The high fidelity prototypes that are developed with a tool capable of generating useful code may be used for evolutionary development. It may not be a throwaway prototype but should be developed with the spirit that it will be thrown away. This means making sure that all on the project — especially managers — understand that the prototype may be thrown away. It has been my experience with Smalltalk development that if the developer has a good design in mind and if he is experienced, the prototype will probably contain code that is very usable for a production version. Be sure to plan for training of beta users and for doing a number of prototypes for perspective users.

Building and demonstrating prototypes is an art in itself. See the excellent pattern language, "DemoPrep," by Todd Coram [BibRef-Coram1996] for guidance on the building, administration, and demonstration of prototypes. See also an earlier work by Ian Graham [BibRef-Graham1991].
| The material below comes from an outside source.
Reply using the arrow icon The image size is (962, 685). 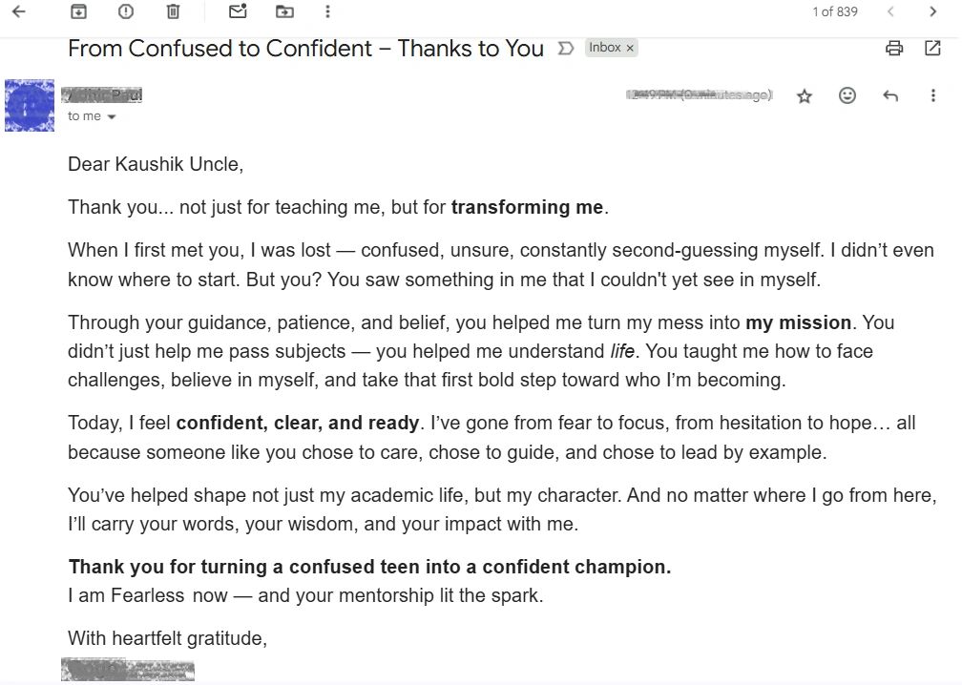tap(890, 95)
The risk to your project of a small, throw-away effort is a small schedule delay. The risk of making a poor technical choice is a poor product, or perhaps committing to a technology that simply will not work.

Be careful not to be seduced by the siren song of a successful prototype. Prototypes almost never can demonstrate capacity, reliability, or performance. But these are often the most troublesome issues in development. The danger is that we see a prototype working, and naturally assume that it will scale gracefully, will run for weeks without rebooting, or will perform nimbly under a typical customer's load. A working prototype does not imply that these problems are solved.

Contrast this pattern with SkunkWorks, which many think of as prototyping on a larger scale, but which is actually a little bit different in its forces and intent.

"The best friend of the architect is the pencil in the drafting room, and the sledgehammer on the job." — Frank Lloyd Wright, quoted in [BibRef-Jacobs1978].